— Work to be completed —
Copy, from the material below, each line that contains the word "agent".

— Extracted entries —
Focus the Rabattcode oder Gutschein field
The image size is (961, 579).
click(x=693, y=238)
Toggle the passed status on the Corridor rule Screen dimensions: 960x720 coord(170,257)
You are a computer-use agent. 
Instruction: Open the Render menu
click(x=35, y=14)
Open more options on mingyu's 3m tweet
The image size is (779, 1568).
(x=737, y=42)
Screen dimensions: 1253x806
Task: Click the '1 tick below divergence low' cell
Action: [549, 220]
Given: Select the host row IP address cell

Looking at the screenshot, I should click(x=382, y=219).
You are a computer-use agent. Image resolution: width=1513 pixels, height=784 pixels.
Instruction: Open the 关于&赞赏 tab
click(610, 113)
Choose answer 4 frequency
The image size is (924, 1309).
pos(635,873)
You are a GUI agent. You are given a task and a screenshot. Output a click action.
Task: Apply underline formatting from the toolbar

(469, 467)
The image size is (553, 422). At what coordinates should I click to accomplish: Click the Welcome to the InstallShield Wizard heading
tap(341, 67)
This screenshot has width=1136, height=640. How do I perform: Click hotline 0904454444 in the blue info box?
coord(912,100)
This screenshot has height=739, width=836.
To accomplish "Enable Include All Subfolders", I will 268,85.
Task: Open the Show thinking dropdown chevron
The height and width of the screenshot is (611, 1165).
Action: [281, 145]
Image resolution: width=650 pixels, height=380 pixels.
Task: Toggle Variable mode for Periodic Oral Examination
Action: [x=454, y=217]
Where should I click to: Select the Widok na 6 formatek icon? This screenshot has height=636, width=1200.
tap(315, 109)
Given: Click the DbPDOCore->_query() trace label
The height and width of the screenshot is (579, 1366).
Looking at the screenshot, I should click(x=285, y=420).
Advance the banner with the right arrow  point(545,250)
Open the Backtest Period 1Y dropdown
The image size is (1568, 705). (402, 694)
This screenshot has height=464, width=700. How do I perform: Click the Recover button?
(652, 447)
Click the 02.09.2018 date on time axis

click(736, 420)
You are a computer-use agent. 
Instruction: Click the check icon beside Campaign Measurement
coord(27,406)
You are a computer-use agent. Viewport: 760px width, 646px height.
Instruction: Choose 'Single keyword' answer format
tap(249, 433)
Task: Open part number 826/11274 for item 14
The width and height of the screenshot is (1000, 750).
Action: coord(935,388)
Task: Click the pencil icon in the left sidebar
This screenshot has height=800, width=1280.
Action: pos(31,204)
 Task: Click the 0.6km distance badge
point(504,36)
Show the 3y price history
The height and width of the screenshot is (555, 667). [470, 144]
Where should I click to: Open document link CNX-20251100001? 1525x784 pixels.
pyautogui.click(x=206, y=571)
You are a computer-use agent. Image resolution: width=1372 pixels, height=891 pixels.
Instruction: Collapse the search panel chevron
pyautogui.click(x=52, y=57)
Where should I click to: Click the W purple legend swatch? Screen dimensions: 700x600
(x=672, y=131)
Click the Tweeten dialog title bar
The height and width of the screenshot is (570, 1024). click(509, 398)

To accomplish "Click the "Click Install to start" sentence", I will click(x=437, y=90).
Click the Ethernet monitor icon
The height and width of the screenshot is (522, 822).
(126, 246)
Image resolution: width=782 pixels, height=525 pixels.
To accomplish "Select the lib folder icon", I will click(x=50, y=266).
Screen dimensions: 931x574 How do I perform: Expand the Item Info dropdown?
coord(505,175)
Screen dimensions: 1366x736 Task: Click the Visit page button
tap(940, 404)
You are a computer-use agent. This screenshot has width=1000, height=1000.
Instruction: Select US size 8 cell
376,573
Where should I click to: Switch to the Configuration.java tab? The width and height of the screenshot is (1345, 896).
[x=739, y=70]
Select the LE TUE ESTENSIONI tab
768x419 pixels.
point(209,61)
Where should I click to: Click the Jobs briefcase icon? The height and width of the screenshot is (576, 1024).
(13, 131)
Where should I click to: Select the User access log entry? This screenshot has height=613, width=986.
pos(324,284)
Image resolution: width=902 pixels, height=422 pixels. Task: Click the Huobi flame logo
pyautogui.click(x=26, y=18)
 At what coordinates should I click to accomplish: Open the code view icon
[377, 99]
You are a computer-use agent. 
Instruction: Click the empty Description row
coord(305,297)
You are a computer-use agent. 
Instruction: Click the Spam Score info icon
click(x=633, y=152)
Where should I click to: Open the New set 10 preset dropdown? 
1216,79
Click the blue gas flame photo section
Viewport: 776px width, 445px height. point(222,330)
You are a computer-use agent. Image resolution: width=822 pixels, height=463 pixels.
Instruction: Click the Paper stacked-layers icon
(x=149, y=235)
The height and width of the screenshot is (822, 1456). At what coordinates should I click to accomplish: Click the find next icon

— Result for this exercise —
You are a computer-use agent. 
You are a computer-use agent. Image resolution: width=1513 pixels, height=784 pixels.
You are a GUI agent. You are given a task and a screenshot. Output a click action.
You are a computer-use agent. 
You are a computer-use agent. Viewport: 760px width, 646px height.
You are a computer-use agent. Image resolution: width=1372 pixels, height=891 pixels.
You are a computer-use agent. This screenshot has width=1000, height=1000.
You are a computer-use agent. 
You are a computer-use agent. 
You are a computer-use agent. Image resolution: width=822 pixels, height=463 pixels.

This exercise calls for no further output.